Didn’t they used to call shit like this ‘internal exile’ when the Soviets did it?
cleek
we’re maintaining a place where we can disregard any laws we want to in a country that has utterly no recourse to our presence.
it’s good to be king.
Punchy
Lemmie get this straight — the guys who’ll have “tribunals” will most certainly be found “guilty”…that’s already been established. But the ones who DONT go to trial get set free, with no explanation.
WTF?
4tehlulz
>>But the ones who DONT go to trial get set free, with no explanation.

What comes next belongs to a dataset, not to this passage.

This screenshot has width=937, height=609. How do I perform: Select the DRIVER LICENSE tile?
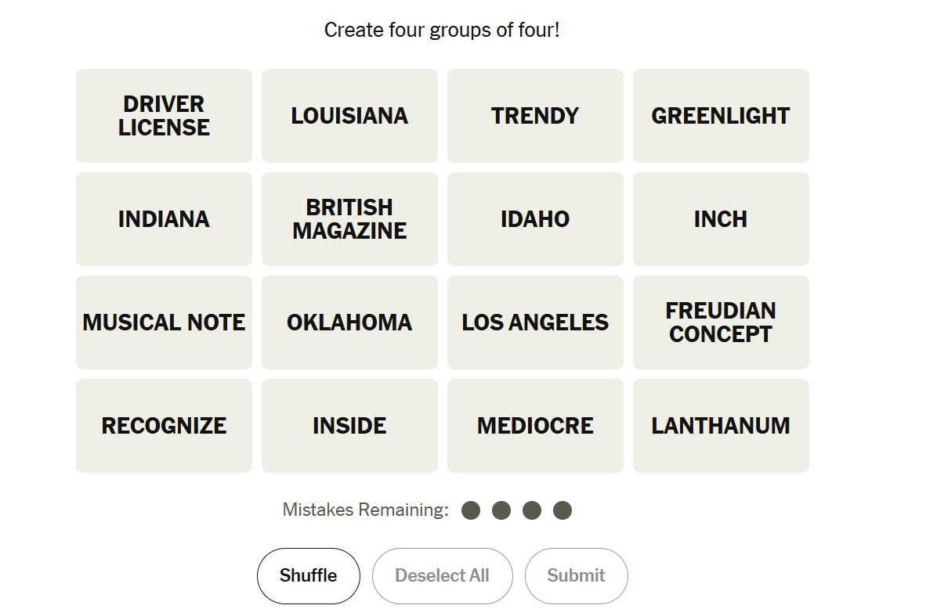tap(164, 116)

Honestly, that’s probably for the best. The amount of FAIL in any explanation would be so concentrated that it would form an actual singularity, dooming the Earth to destruction.
chopper
shit, don’t give cuba any ideas. they could take all those checks to the bank and cash em all at once and bankrupt the treasury.
Wonk
“in the Arab” … WHAT?
This is going to bother me for the rest of the day, you know.
Calouste
Dikwagging would be the one word summary. And the fact that whichever party closed that base while a Castro is still in power would lose the Cuban vote in Florida.
cbear
We are all Josef K. now.
Thanks Chimpy.
On a personal note— I spend a lot of time in SE Asia, sometimes living there for 6-8 months at a time, and whenever I am asked my nationality I tell people I am Canadian. I also avoid displaying my distinctive blue U.S. passport except when absolutely necessary, and even then I try not to take it out of it’s red cover. Almost all of my expat friends do the same.
Again, thanks Chimpy.
Krista
You wish. ;)
All we can do is hope that he somehow manages to get out of Sudan and obtains asylum somewhere so that he can tell his story. In years past, the U.S. would have likely been anybody’s first choice for asylum when escaping an oppressive country. Now? Not so much.
How the mighty have fallen.
Cris
Very interesting. I was curious whether it was correct. So I wonder what has brought on the New York Times’ new grammatical policy? (If in fact it’s new. I don’t know, I just noticed it recently.)
Tony J
QFT
jake
Guilty until proven innocent. Since he never had a trial he’ll always be guilty and his punishment will have no end.
Time to smear a little more KY one our big foam USA! #1 fingers.
Tony J
Now if anyone could fill me in on how I stop the B-Quote greyout distending like a johnny on a ten year old, I’d be ever so grateful.
Dennis - SGMM
Isn’t that a fine way to run foreign policy? The fact that Cuba can grow a shitload of sugarcane, the only biofuel source that requires no outside energy to produce ethanol, makes the fifty fucking year Cuban embargo even less intelligent now. I don’t know what makes me more angry; the stupidity or the hypocrisy. It isn’t as if we haven’t cut deals with Communist countries or with heinous dictators – is it? We sure have and we sure do. But in this instance our foreign policy is being held captive by some hard heads down in Florida who pine in vain for a return of the glory days of Fulgencio Batista’s reign over Cuba.